What you should do: Copy out the records below word for word, from the line containing "Click the eye icon on the Title option" through the line containing "coord(808,94)", including both of those lines.

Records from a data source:
>> START

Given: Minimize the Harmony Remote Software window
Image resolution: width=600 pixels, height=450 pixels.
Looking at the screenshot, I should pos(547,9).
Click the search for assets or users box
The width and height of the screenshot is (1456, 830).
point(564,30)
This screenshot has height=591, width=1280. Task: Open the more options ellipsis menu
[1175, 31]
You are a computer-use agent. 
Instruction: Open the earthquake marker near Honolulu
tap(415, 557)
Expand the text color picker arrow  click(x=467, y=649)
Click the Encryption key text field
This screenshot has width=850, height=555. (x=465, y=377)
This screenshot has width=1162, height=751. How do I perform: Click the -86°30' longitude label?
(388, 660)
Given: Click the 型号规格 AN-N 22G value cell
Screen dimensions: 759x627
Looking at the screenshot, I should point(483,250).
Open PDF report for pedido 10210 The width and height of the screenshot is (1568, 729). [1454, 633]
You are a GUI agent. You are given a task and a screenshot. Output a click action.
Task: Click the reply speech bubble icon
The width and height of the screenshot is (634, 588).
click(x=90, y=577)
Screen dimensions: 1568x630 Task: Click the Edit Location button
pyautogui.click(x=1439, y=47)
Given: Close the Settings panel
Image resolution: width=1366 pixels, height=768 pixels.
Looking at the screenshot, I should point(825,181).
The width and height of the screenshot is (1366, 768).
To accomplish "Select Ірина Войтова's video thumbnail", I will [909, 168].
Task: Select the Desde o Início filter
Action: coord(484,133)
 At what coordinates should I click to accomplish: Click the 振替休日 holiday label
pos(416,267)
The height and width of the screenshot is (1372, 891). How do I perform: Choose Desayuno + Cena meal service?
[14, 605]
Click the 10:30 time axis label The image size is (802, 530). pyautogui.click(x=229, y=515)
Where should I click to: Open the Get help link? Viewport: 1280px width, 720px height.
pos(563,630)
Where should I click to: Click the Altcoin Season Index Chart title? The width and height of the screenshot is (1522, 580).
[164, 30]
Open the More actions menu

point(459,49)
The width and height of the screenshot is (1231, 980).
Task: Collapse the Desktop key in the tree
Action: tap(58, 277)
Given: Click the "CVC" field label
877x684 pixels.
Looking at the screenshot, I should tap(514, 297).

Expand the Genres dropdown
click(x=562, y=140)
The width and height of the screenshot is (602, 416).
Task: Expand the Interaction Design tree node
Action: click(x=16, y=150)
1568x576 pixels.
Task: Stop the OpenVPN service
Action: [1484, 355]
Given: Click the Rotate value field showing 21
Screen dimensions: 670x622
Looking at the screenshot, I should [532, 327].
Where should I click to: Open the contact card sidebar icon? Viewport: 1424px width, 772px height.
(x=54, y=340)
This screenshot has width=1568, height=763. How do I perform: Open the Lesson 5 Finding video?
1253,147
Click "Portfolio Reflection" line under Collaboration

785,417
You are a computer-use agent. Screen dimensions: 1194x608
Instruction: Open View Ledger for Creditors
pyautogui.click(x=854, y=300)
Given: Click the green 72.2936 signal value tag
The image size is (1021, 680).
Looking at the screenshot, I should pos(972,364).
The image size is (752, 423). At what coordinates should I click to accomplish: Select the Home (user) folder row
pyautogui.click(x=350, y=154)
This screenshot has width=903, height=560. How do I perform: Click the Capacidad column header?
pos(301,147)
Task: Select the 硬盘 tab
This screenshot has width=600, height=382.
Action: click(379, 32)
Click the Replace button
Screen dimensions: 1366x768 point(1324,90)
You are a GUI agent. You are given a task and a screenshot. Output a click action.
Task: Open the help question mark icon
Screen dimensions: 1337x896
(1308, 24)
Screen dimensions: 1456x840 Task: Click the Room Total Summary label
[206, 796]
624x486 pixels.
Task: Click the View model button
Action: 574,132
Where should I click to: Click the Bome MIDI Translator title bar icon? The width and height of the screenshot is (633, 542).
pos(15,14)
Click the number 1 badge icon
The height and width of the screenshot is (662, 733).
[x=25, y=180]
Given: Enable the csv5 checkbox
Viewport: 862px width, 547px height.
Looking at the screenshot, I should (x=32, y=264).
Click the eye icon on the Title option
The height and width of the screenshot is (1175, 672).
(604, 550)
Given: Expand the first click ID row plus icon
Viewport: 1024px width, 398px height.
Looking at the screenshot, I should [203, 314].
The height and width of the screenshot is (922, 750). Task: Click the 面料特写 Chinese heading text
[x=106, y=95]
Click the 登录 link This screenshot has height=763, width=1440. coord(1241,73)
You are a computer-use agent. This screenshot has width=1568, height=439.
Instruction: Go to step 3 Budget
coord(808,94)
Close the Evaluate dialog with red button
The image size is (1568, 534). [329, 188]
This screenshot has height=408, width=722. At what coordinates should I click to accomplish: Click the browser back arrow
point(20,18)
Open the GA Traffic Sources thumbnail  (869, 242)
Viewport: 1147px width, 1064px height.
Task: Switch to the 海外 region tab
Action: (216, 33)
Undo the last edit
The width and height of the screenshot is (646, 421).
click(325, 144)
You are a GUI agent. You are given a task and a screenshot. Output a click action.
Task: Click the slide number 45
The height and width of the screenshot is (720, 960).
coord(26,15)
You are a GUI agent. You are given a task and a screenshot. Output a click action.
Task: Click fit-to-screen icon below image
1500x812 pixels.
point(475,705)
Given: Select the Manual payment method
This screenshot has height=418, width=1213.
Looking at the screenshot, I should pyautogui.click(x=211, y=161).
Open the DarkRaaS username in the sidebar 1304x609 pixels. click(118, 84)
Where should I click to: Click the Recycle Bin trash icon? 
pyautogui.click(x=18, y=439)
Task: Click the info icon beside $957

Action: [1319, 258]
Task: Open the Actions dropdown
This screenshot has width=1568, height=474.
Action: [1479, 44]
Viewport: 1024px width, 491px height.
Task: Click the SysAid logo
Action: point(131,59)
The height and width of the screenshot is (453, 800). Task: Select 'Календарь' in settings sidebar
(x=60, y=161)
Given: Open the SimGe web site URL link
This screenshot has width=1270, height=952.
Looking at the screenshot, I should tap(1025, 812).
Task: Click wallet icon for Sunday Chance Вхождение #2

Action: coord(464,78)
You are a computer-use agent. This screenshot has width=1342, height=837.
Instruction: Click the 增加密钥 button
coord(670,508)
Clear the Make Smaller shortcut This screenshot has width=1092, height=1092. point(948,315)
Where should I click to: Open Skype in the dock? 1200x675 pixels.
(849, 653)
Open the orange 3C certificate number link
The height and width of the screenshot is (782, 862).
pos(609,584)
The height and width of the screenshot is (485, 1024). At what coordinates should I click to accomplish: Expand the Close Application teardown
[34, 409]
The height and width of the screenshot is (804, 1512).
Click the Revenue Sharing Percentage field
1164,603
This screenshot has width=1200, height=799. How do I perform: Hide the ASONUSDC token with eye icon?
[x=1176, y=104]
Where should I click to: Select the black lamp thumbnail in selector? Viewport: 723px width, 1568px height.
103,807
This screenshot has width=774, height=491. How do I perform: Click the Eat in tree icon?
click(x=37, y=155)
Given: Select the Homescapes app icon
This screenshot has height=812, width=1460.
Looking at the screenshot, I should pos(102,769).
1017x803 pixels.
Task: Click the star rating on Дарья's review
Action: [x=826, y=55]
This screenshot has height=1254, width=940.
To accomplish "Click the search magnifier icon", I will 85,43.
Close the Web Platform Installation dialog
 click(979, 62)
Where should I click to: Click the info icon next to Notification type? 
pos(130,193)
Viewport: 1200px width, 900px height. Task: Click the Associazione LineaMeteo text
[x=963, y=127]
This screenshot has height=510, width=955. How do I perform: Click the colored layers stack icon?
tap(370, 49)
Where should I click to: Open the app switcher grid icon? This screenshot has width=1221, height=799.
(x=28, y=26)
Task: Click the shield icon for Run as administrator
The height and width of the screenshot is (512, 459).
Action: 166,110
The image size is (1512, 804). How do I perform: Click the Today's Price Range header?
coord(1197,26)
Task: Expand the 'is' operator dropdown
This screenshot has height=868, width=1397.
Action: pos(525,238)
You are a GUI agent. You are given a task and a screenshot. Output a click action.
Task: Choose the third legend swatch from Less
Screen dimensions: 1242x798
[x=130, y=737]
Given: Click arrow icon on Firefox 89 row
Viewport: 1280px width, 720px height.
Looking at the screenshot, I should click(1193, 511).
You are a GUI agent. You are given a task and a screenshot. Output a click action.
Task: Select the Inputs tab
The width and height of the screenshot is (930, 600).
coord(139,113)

>> END

Task solution:
Click the eye icon on the Title option
The height and width of the screenshot is (1175, 672).
(604, 550)
Given: Expand the first click ID row plus icon
Viewport: 1024px width, 398px height.
Looking at the screenshot, I should [203, 314].
The height and width of the screenshot is (922, 750). Task: Click the 面料特写 Chinese heading text
[x=106, y=95]
Click the 登录 link This screenshot has height=763, width=1440. coord(1241,73)
You are a computer-use agent. This screenshot has width=1568, height=439.
Instruction: Go to step 3 Budget
coord(808,94)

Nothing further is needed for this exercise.